ЕКАТЕРИНА БЕЛЯВСКАЯ
ИСТОРИЯ ОДНОЙ ПОЕЗДКИ
Приблудный зять Женя упростил и так
простейший способ приготовления кофе из мелких хрупких зерен, готовых к
моментальному растворению. Он разводил их водой прямо из-под крана. Мыслимо ли?
Горячей водой, бог весть какими путями добравшейся до квартиры двадцать четыре
на пятом этаже. Неприятно в общем вел себя. Да дело ли в кофе? Да как душе
угодно организму вредить, пусть и вредил бы, лишь бы жить не мешал.
В ходу у него было противное словечко
«пивнуть», кроме прочих других претерпевших трансгенное изменение слов. Надо бы
кофейку пивнуть. Надо бы водички пивнуть. Водочки — по-обыкновенному — выпить.
У Жени был семейный статус прежде всего зятя, а не мужа.

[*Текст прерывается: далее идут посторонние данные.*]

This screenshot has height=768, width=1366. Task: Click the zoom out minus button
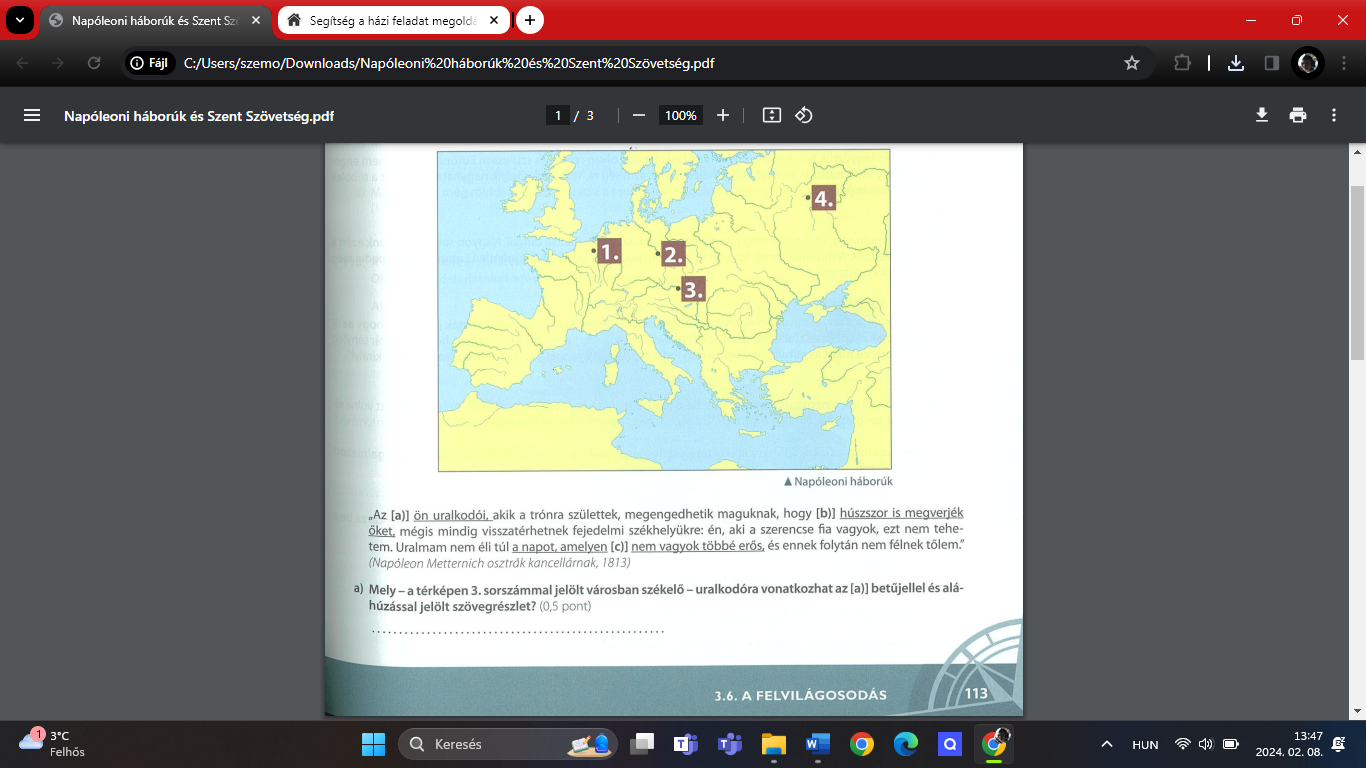coord(639,115)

На правах зятя его в
квартиру взяли, на правах зятя из квартиры и выдворили. Нестандартный человек —
решили, оказался — обыкновенный алкоголик. Никто не вытерпит.
Оля первые дни и недели вдовства
пережила спокойно, и внешне и внутренне. Она была инициативна при расставании.
Так что не стоит, пожалуйста. Разошлась Оля по собственному желанию. Без
вмешательства или науськивания.
С Женей она потом еще встречалась на
«Владимирской», в переходе, надо было почему-то вернуть один носок, который,
как и Оля, скоротечно провел свою парную жизнь. Он навек потерял свою вторую
половину еще в то время, когда его хозяин в полной мере познавал радость
супружества на девичьем Оленькином диване, захотевшем покоя и отстранения от
обязанностей вслед за почтенным плюшевым медведем и мочалистым зайцем. Знать ли
бедному дивану, на какой покой ему надо рассчитывать, отслужит — и на дачу не
свезут. Замызганный бритвенный станок, все еще хранящий признаки принадлежности
к «жиллету», да, кажется, еще плохенькие часы вдобавок к одинокому носку
запросил владелец обратно.
Нет, нет, нет, не предлог! Вещички
эти, гадкая мелочевка. Обе стороны по разным своим причинам не желали больше
тошных разговоров на тему. Оля как будто по чьему-то поручению, посредницей
между знакомыми, передала пакетик и тут же, бросив «Удач тебе!», припечаталась
к отбывающим.
— У меня, милые, муж бы-ыл, — тянула
«был» с предположительно правильной нянькиной интонацией. — Только и
человечьего, что обличие. Ничего не ел, все пил.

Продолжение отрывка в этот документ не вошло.